In the heart of the San Juan Mountains, you will find the town of Pagosa Springs. Its name comes from the Southwestern Ute word for “healing waters.” The area’s geothermal hot springs have long been known for their healing qualities. In fact, the Mother Spring for the pools in this town was even named the World’s Deepest Geothermal Hot Spring Aquifer.

You can learn more about the Native cultures that originally inhabited the area by visiting the Cortez Cultural Center in nearby Cortez or by visiting the Pagosa Springs History Museum.

With the nearby national forest, there are tons of outdoor activities to enjoy in Pagosa Springs all year round. Tubing, boating, and backpacking are among the favorite activities travelers love when visiting this town.


Sure, Paonia has Paonia State Park, a ton of natural spaces to explore or wildlife to enjoy, but it’s also the pinnacle of state cherry culture too! Cherries are a big deal in this Colorado town. So much so that the beloved Paonia Cherry Days Festival each July celebrates the little fruit in a big way!

While you’re here, you can check out Western Culture Farmstead and Creamery or Orchard Valley Farms to really get a feel for agricultural life in Paonia. 

If Cherry Days isn’t sweet enough, Paonia is also known as an artistic town with a Certified Colorado Creative District. Here you will find the town’s galleries, art events, and other shops to partake in some handmade goodness.


Great Sand Dunes National Park and the San Luis Valley reside in Alamosa. A unique vista here creates wondrous activities of all kinds that guests can enjoy while they visit.

Because of the giant dunes, sandboarding is a popular sport here, along with climbing, hiking, cycling, and star gazing. In fact, for stargazing enthusiasts, Great Sand Dunes National Park is a Dark Sky Park. That means you can see the night sky better here than in most other places in the country.

> _WHAT IS NEEDED_:
Can you rewrite the Colorado towns text from "Sure, Paonia has" down to "some handmade goodness.", changing "galleries" to "studios"?

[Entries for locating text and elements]
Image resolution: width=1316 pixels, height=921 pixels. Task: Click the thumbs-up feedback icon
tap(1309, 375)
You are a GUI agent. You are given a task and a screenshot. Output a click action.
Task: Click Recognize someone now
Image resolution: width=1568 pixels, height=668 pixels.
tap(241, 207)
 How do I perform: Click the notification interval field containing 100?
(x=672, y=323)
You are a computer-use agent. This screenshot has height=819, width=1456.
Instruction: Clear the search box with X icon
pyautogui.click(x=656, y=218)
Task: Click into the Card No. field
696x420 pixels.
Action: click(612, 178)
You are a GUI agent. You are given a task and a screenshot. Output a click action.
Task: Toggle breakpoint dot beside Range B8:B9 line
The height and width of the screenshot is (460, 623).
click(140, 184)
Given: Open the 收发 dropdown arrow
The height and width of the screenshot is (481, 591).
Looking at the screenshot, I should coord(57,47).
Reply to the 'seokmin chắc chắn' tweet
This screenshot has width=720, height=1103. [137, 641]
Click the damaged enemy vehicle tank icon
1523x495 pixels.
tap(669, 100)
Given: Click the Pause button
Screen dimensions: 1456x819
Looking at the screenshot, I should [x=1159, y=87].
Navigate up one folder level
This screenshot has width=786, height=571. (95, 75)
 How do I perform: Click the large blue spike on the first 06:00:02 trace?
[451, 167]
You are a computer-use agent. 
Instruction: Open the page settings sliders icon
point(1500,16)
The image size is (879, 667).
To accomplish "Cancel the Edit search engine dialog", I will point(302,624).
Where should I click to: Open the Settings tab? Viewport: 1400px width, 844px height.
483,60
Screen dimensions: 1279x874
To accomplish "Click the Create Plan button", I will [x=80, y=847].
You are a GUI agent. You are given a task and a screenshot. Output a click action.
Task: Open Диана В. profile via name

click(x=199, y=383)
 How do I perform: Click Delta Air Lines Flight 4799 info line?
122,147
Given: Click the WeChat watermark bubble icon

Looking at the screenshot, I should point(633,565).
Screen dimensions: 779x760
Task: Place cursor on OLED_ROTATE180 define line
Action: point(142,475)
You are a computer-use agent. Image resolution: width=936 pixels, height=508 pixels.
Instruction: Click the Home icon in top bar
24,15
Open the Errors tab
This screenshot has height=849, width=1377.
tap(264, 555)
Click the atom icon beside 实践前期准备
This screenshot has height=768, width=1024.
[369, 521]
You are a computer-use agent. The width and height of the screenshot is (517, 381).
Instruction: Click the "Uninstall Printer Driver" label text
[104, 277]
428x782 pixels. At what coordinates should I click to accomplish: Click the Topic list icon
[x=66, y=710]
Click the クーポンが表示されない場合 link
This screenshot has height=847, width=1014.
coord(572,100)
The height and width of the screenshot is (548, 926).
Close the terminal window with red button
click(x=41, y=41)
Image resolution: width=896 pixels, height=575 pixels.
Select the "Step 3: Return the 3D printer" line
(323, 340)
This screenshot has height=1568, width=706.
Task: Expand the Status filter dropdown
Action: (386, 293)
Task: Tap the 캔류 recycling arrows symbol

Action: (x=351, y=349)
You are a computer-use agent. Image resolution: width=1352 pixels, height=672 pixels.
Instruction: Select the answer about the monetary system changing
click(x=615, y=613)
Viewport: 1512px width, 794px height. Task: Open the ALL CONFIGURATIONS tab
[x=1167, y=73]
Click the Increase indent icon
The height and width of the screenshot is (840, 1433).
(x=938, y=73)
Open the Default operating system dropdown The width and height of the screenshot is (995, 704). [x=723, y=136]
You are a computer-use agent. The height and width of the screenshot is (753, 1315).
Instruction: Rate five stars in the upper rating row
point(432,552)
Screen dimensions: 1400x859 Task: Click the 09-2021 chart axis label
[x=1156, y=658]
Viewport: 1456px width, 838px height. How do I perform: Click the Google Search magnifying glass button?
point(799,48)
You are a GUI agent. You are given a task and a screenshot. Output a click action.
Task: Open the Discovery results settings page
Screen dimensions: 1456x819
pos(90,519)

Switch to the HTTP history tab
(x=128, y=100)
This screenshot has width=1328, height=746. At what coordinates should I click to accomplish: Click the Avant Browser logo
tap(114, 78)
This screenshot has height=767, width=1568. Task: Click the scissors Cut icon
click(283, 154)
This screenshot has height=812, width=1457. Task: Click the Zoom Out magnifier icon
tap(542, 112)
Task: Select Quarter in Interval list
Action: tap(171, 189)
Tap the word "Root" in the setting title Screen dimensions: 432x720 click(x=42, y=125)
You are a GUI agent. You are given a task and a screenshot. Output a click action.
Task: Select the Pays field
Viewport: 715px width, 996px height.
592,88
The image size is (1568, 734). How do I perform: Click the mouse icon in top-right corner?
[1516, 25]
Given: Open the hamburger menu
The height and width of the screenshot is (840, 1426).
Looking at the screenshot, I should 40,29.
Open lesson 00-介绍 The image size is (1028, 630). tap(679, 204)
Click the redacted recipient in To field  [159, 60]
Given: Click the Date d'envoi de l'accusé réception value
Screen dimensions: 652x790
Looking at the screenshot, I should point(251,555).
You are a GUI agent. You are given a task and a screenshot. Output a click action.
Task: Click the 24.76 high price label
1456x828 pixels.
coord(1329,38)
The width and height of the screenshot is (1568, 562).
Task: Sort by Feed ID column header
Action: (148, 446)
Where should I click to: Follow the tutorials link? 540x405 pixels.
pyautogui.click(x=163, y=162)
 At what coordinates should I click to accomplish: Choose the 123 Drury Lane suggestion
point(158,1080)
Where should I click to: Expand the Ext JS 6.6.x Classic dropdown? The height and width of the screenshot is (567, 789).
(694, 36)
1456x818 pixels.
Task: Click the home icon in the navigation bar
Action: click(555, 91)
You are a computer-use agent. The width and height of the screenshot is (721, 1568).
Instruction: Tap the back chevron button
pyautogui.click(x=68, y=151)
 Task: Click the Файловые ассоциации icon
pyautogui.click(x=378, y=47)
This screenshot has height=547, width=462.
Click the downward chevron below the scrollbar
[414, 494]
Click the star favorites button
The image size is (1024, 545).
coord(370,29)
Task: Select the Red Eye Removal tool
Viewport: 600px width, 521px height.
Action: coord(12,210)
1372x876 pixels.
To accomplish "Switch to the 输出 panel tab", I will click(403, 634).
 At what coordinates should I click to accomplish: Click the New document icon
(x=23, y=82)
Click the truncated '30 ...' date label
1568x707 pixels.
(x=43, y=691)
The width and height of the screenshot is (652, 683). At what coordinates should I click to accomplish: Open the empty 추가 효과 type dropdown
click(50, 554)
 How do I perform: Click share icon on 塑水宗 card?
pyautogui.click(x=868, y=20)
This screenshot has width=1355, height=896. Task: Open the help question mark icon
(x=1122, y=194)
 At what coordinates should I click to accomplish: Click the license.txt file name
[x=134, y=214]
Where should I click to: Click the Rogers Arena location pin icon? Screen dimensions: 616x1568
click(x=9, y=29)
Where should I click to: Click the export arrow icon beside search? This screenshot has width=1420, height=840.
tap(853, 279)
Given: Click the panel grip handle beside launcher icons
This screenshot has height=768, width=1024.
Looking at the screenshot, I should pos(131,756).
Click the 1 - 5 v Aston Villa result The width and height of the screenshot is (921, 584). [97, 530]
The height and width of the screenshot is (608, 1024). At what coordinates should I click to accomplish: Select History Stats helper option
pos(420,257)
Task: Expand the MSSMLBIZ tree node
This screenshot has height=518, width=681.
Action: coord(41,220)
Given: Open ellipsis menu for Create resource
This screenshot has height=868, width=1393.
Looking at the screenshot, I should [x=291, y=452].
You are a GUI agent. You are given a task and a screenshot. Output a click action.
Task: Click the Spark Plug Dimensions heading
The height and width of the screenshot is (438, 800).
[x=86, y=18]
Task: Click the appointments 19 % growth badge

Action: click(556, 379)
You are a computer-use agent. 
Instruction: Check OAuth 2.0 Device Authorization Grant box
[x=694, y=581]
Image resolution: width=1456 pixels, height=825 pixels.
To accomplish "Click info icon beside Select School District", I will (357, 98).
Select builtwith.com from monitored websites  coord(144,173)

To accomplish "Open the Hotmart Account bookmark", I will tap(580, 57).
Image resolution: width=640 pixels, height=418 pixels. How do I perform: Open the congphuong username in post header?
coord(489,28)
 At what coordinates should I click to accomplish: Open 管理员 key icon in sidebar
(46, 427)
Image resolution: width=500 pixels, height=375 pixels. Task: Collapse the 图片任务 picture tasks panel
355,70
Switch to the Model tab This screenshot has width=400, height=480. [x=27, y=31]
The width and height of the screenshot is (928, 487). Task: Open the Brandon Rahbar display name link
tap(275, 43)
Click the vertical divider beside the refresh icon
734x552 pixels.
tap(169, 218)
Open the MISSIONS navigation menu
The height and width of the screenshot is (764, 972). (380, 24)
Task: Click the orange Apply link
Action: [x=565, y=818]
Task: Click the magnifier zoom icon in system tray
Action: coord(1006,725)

> _FINISHED ANSWER_:
Sure, Paonia has Paonia State Park, a ton of natural spaces to explore or wildlife to enjoy, but it’s also the pinnacle of state cherry culture too! Cherries are a big deal in this Colorado town. So much so that the beloved Paonia Cherry Days Festival each July celebrates the little fruit in a big way!

While you’re here, you can check out Western Culture Farmstead and Creamery or Orchard Valley Farms to really get a feel for agricultural life in Paonia. 

If Cherry Days isn’t sweet enough, Paonia is also known as an artistic town with a Certified Colorado Creative District. Here you will find the town’s studios, art events, and other shops to partake in some handmade goodness.